Modeling optical properties of mineral dust over the Indian Desert

The direct radiative forcing (DRF) of dust particles is most uncertain among all the major aerosol species because of the large regional variation in their shapes and composition. The Indian Desert is known to be a source of natural mineral dust of nonspherical shapes. Particle shape and exact mineralogical information are essential for modeling dust optical properties as the latter governs their refractive indices. The realistic dust shapes, namely, sphere, spheroid, Chebyshev, and cylinder, based on Scanning Electron Microscope (SEM) images, have been used to model the mineral dust optics of the Indian Desert using the T-matrix method. The particle radius from 0.1 to 5.0 mu m has been considered at wavelengths ranging from ultraviolet to near infrared (0.38-1.2 mu m). Using Bruggman's effective medium mixing rule, the refractive index of composite dust particle has been calculated, accounting for both nonmetallic and metallic component (as hematite). Our calculations show that increasing the hematite percentage from 0% to 10% results in reduction of 0.477 and 0.013 in single scattering albedo (SSA) for cylindrical particle of radius 1 mu m at 0.38 and 1.02 mu m wavelengths, respectively, while the same for volume equivalent spherical particle were 0.484 and 0.022, respectively.

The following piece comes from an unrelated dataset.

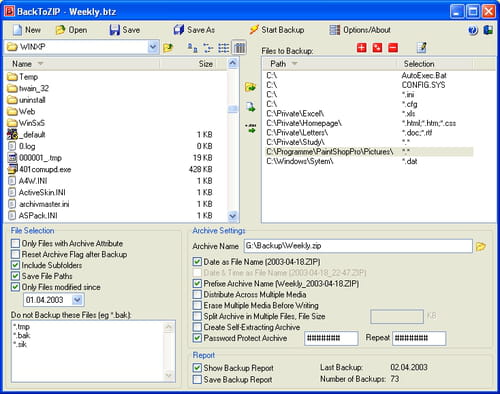The width and height of the screenshot is (500, 394).
Task: Click the red minus remove-entry icon
Action: (x=393, y=48)
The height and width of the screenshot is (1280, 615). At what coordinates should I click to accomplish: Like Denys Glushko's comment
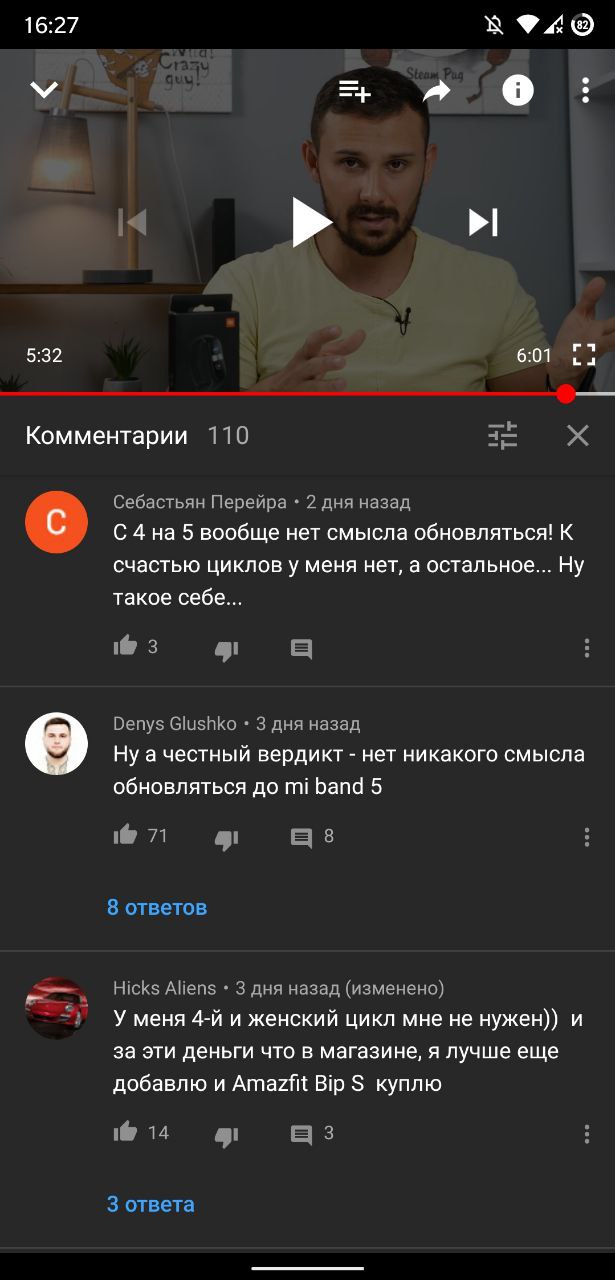[x=125, y=835]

The scattering signature of sharp-edged cylindrical particle showed the largest deviation to sphere compared with that of other relatively smooth particles (spheroid and Chebyshev). Changes in dust optical properties because of nonsphericity and varying hematite percentage were estimated for two cases: background dust and dust storm at visible wavelength. The change in SSA between the above two cases was insignificant for particles of radii <0.4 mu m for each hematite percentage considered. On the other hand, for particles of size range 0.4-1 mu m, the change in SSA increases with increasing hematite percentage. A 6% increase in hematite leads to an SSA reduction of more than 0.2 for particle radius of 1 mu m for both background dust and dust storm cases. Optical properties of polydisperse dust distribution at visible wavelength suggest the likely hematite percentage as 0%-4% in the Indian mineral desert dust. The effect of hematite variation on SSA is found to be stronger than particle nonsphericity. The present work will lead to a better estimation of the radiative forcing imposed by dusts as well as their satellite retrieval over the Indian Desert region.